Given problem: Format the data as a JSON list of strings, one string per line, beginning with the line that contains "You are a GUI" and continuing through the end of the data, with blank lines omitted. Leave the pictures out of the list.

※

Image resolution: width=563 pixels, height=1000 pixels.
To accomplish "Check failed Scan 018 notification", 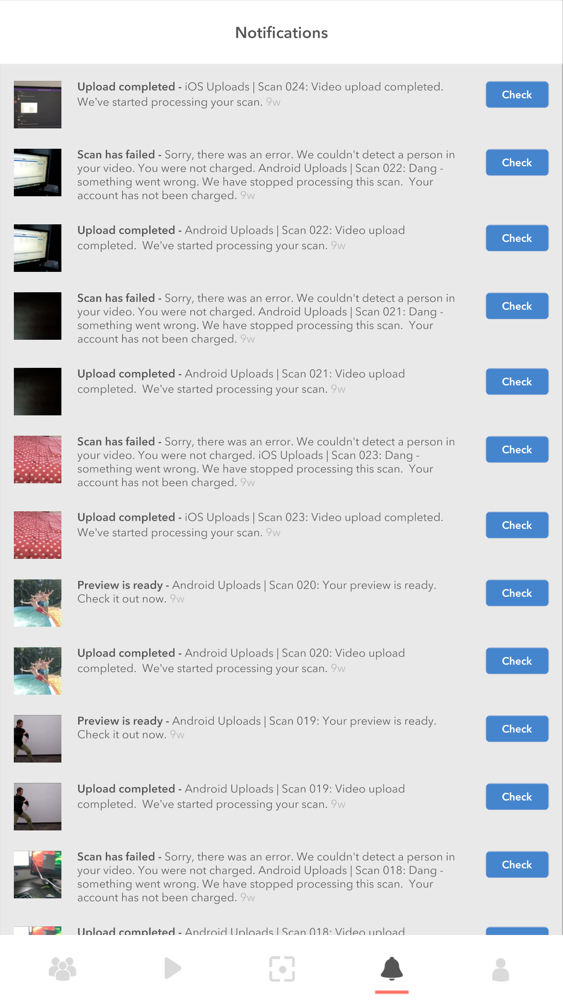I will [x=516, y=864].
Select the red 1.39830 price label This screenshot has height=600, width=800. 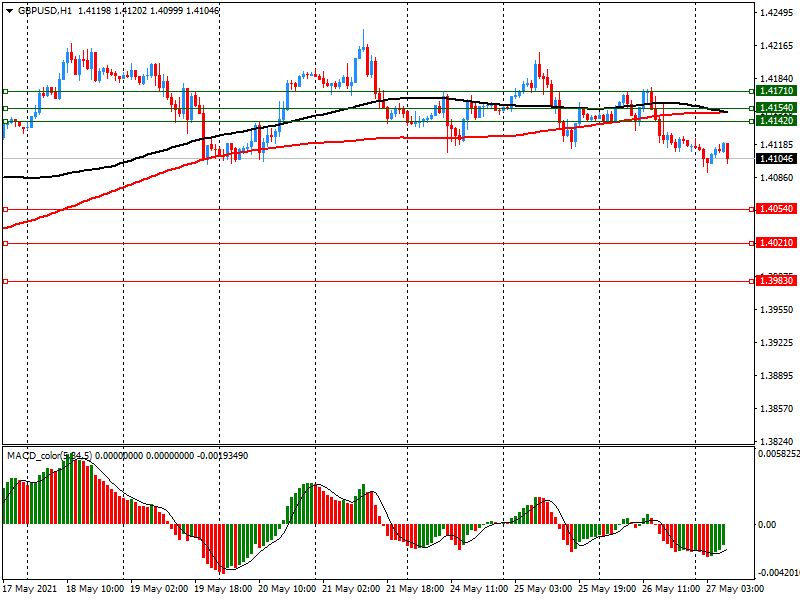775,282
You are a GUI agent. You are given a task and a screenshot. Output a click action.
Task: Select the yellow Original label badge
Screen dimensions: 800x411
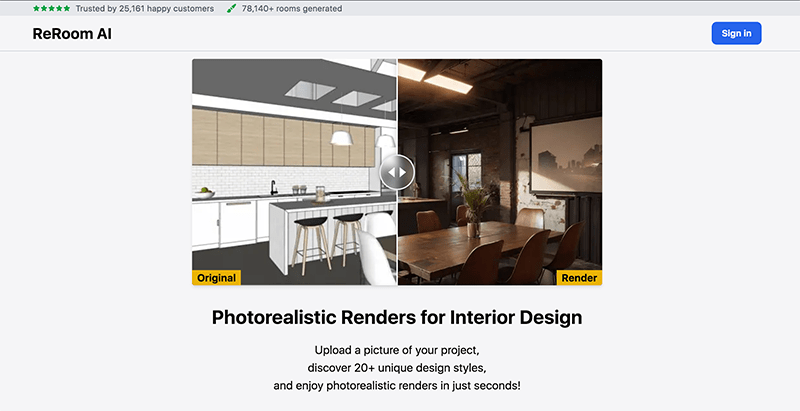point(217,277)
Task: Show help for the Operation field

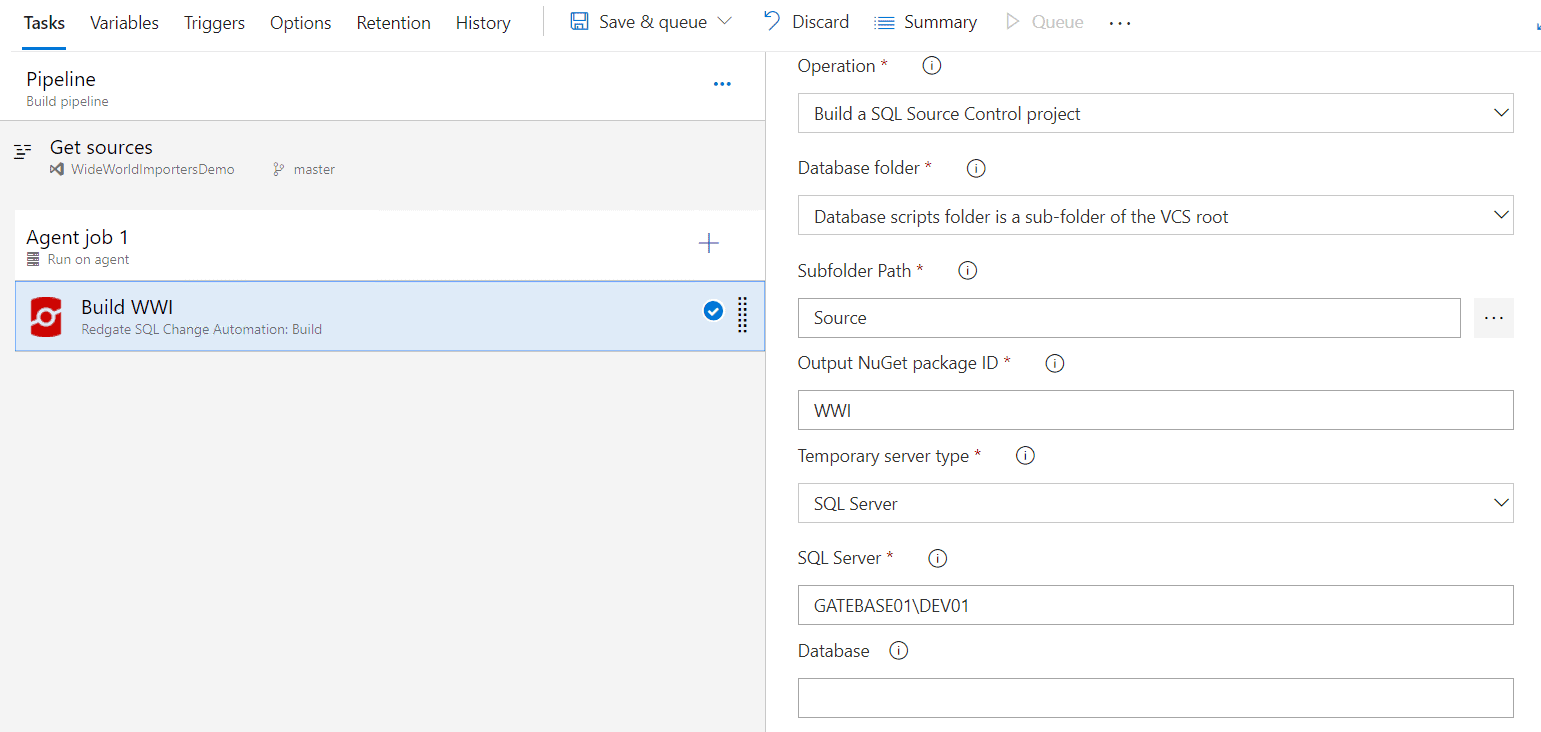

※

Answer:
[
  "You are a GUI agent. You are given a task and a screenshot. Output a click action.",
  "Task: Select the yellow Original label badge",
  "Screen dimensions: 800x411",
  "point(217,277)",
  "Task: Show help for the Operation field"
]